Swollen by the population bulge the French universities are now undergoing a revolution of numbers. There are now some 600,000 students, more than twice as many as at the beginning of the 1960s. But changes in methods, syllabuses and approach have not kept pace with numbers. The harshest critics describe the universities as factories for misfits. Everybody agrees that they are no longer suited to the needs of the moment.

Many students fall by the wayside. Even those who get a degree are not sure of a job. Students do not worry only about being squeezed lemons at 40, they worry about their immediate prospects. It is not surprising that the movements of protest started among art students. It is not just that students in sociology or philosophy are more concerned with the meaning of society; it is among them that the future unemployed are more likely to be found.

Obviously many of today's rebels will be absorbed tomorrow and be concerned only with climbing into the establishment or getting their slices of affluence. But they are still young enough to listen with sympathy to slogans about the overthrow of the established society. The truncheon did the rest.

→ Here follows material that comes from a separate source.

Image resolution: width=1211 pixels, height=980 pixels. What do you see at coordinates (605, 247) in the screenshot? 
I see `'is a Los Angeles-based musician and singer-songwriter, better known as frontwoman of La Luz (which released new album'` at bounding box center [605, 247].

The government was not alone in misjudging the situation. The communist party made the same mistake. It went on vituperating against tiny ultra-leftist "grouplets" when its own young supporters, or ex-supporters, were already flocking to mass demonstrations. It is here that the French case adds a twist to the international analysis of student unrest. It was generally assumed that whereas students in Prague or Warsaw fight against a political order--against the remnants of stalinism--students in western Europe or America rebel against a society, that their revolt is the other side of the coin of political consensus. With a Republican indistinguishable from a Democrat in America--the argument ran--with one Harold resembling another in Britain, with Italy governed by a centre-left and the communists tempted to join), with a coalition ruling in Bonn, the protesters have no alternative. But France was seen as the exception to this rule. Here there was a gaullist government and a hostile opposition, including the communists.

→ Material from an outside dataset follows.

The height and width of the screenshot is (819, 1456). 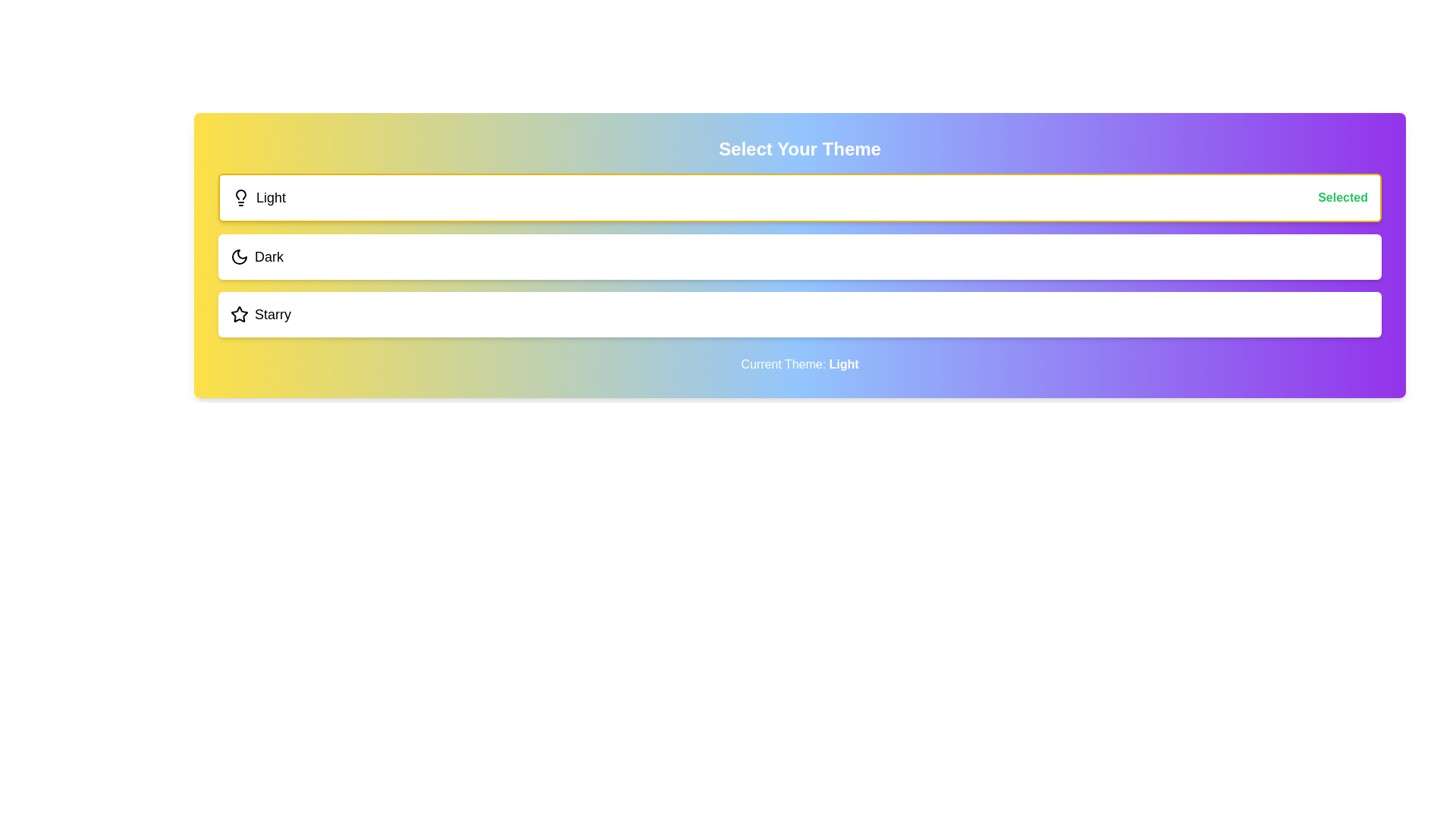 I want to click on the theme option Dark to observe the visual change, so click(x=799, y=256).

It is significant that the rebels of Nanterre have treated the communists as part of the establishment, part of the consensus; and the communist party did its best, at first, to justify this judgement. Like the government, it was overtaken by events and, to its discomfort, overtaken on its left.

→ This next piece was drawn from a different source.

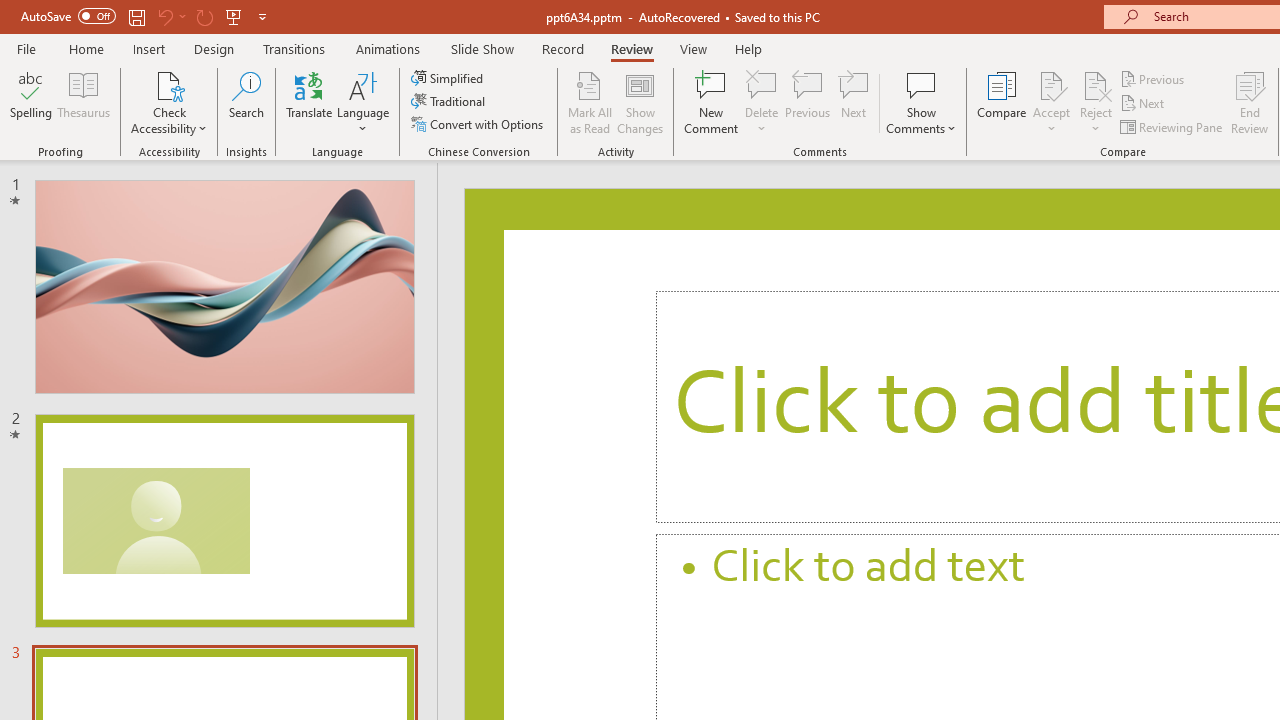 The height and width of the screenshot is (720, 1280). What do you see at coordinates (1173, 127) in the screenshot?
I see `'Reviewing Pane'` at bounding box center [1173, 127].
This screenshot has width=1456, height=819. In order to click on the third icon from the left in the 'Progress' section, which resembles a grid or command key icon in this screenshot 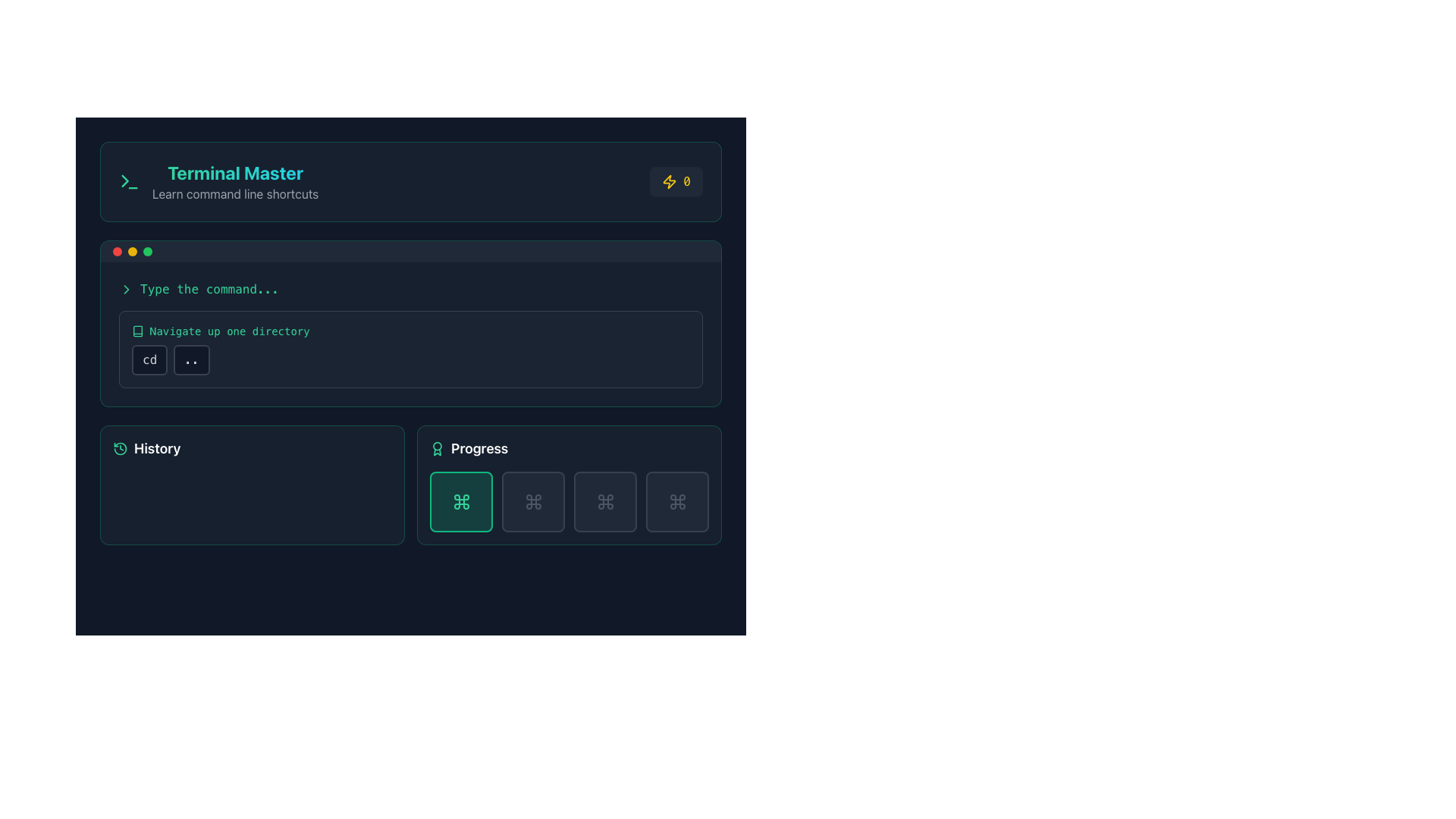, I will do `click(604, 502)`.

By midweek, after yet another peaceful march on Wednesday night, there were some signs of appeasement. The politicians had at last managed to grasp the importance of what had happened. General de Gaulle said something vague about the need for order and the need for change. The national assembly discussed the subject in a special session. Naturally students alone cannot change society. They cannot even reform the system of higher education. But they can act as a spur or an eye-opener. And Paris was awakened this week.